While watching the musical version on Fox, I noticed the subtle political messages being interwoven into the presentation. We heard a brief radio interlude of a news bulletin of Republicans and Democrats not seeing eye to eye, subtle words from the mom about being worked like a horse, and then witnessing the father character doing some sort of can can dance with the leg lamp… I’m wondering to myself if the people that produced the musical originally have ever read or seen the original?
I also couldn’t help wondering to myself if this is a punishment for America electing Trump. It’s the worst thing to wonder when watching a holiday presentation, but that should tell you the quality of this presentation especially once that is trying to be politically correct.. when the original took place in the 1940s before being politically correct was the thing to do.
I know unfair to compare two works from the same source material, but human nature makes it impossible so I figure why not just go with human nature and do a compare and contrast of these two works of a great story!
1. One is a live musical presentation, the other is a feature film.
Both formats have their pluses and minuses. In a feature film, you don’t have the intimate feel of viewing a story which you have on a live stage presentation. On the other hand, in a feature film.. the actors aren’t over acting nor chewing scenery.. which in a live stage presentation.. I’m surprised that the set isn’t consumed before the end of the first act.
In the original film version, we have the actual author (Jean Shepherd) of the source material acting as the narrator and he has a soothing voice that makes you feel nostalgic even if you weren’t even born in the time period of the story. I think the fact that he’s the writer and is basing it on his child-hood is why he is so perfect as narrator.
Since Jean Shepherd has passed, it makes sense that the live production has found another narrator to take his place.. and in this particular version, that person is Matthew Broderick. No one will ever play that part like Jean Shepherd, but perhaps an unknown would have been better for the part and maybe not being shown would have been better since it looks like Matthew Broderick is the creepy uncle haunting the family from beyond the grave.
In the original film version, we watched the various schemes and fantasy segments of our lead character as he tries to hint about wanting a Red Ryder BB Gun, while trying to find numerous sources to tell this wish to.. while getting told ‘You’ll shoot your eye out’. Peter Billingsley had the right mixture of childhood excitement, melancholy, and relatability.

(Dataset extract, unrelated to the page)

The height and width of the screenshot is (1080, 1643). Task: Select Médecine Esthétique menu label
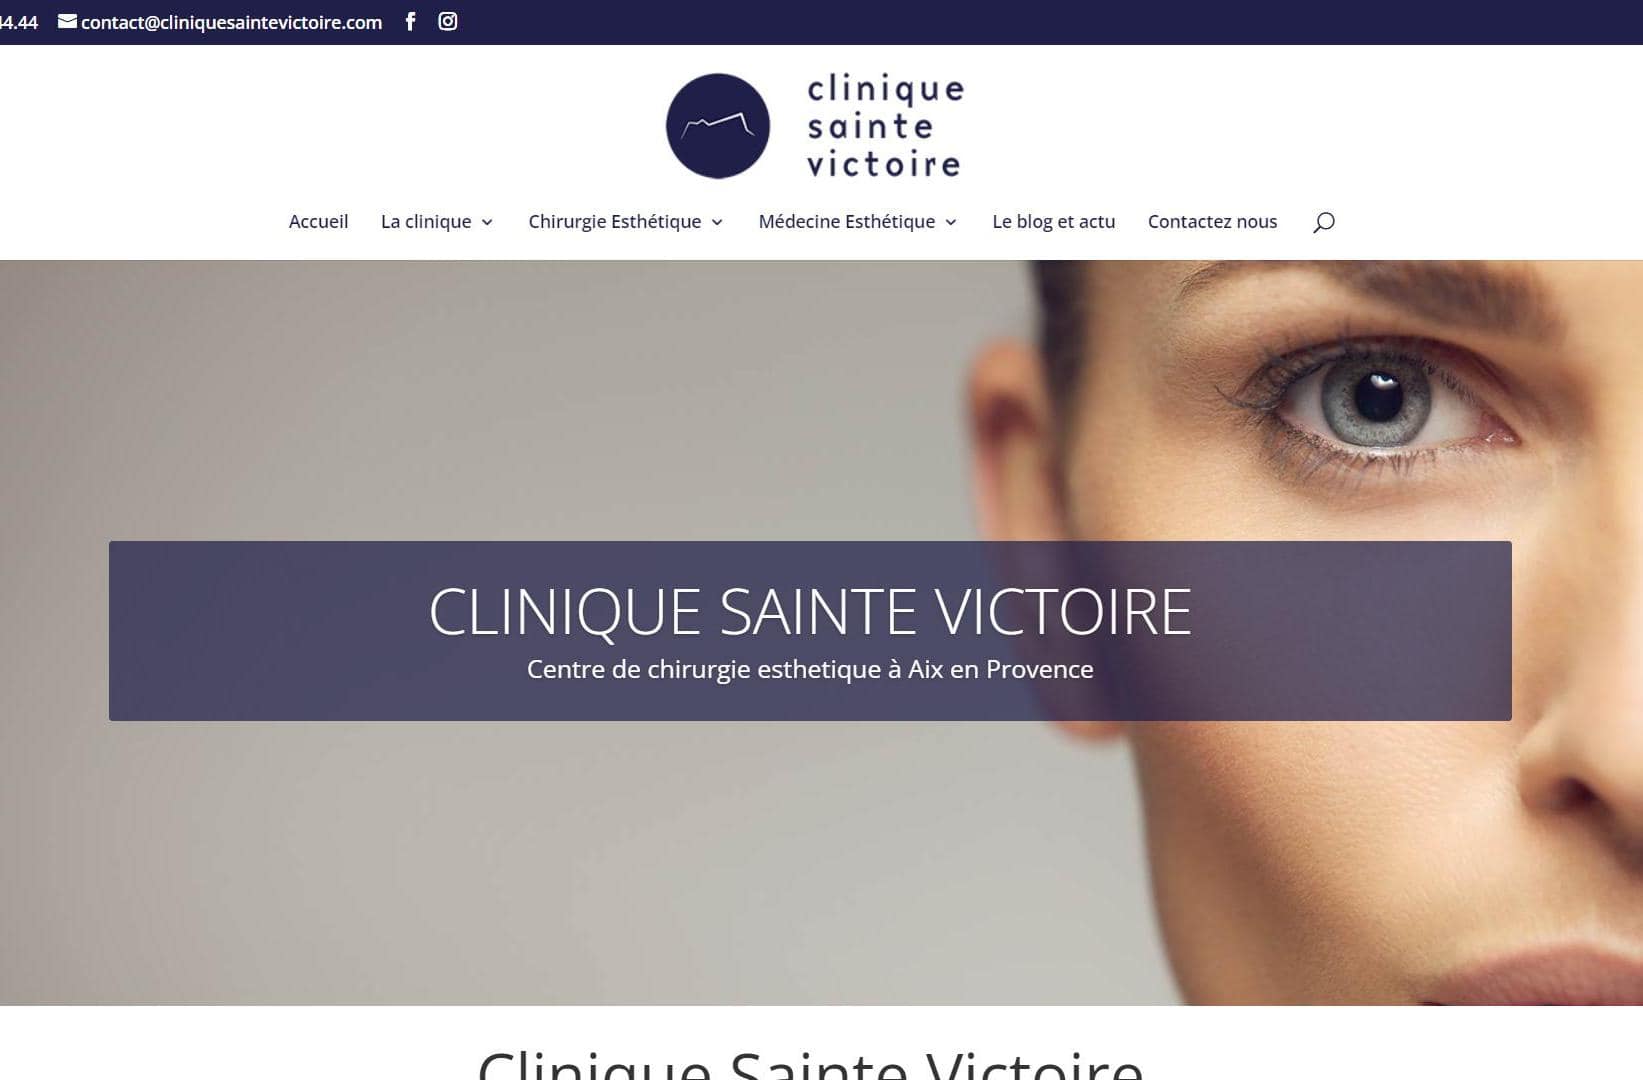coord(846,222)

In the live version, he’s cute but doesn’t have the charisma of Peter Billingsley, plus the direction featuring Matthew Broderick on screen distracts from getting to know the child actor playing Ralphie. We are being deprived of Ralphie’s facial expressions in this live version because of the decision of showing the narrator on screen too much.
4. Ralphie’s Father and Mother
No contest.. Darren Mcgavin and Melinda Dillon are so identified in the parts that no other performer would ever compare to the greatness of both of those actors playing the part. Plus, the chemistry between Darren and Melinda is an element that makes the film version so good.. especially their silent war over the Leg lamp 🙂
While Maya Rudolph and Chris Diamantopoulos seem like talented performers, I don’t envy them stepping into the shoes of Darren and Melinda. Plus, the modern day touches in the banter between these two takes me out of a story taking place in the 1940s.
As I feel my life flashing before my eyes, I think sometimes a classic shouldn’t be messed with. While sometimes it works (see the many versions of A Christmas Carol), other times.. it is better to leave well enough alone and A Christmas Story is the perfect example of why.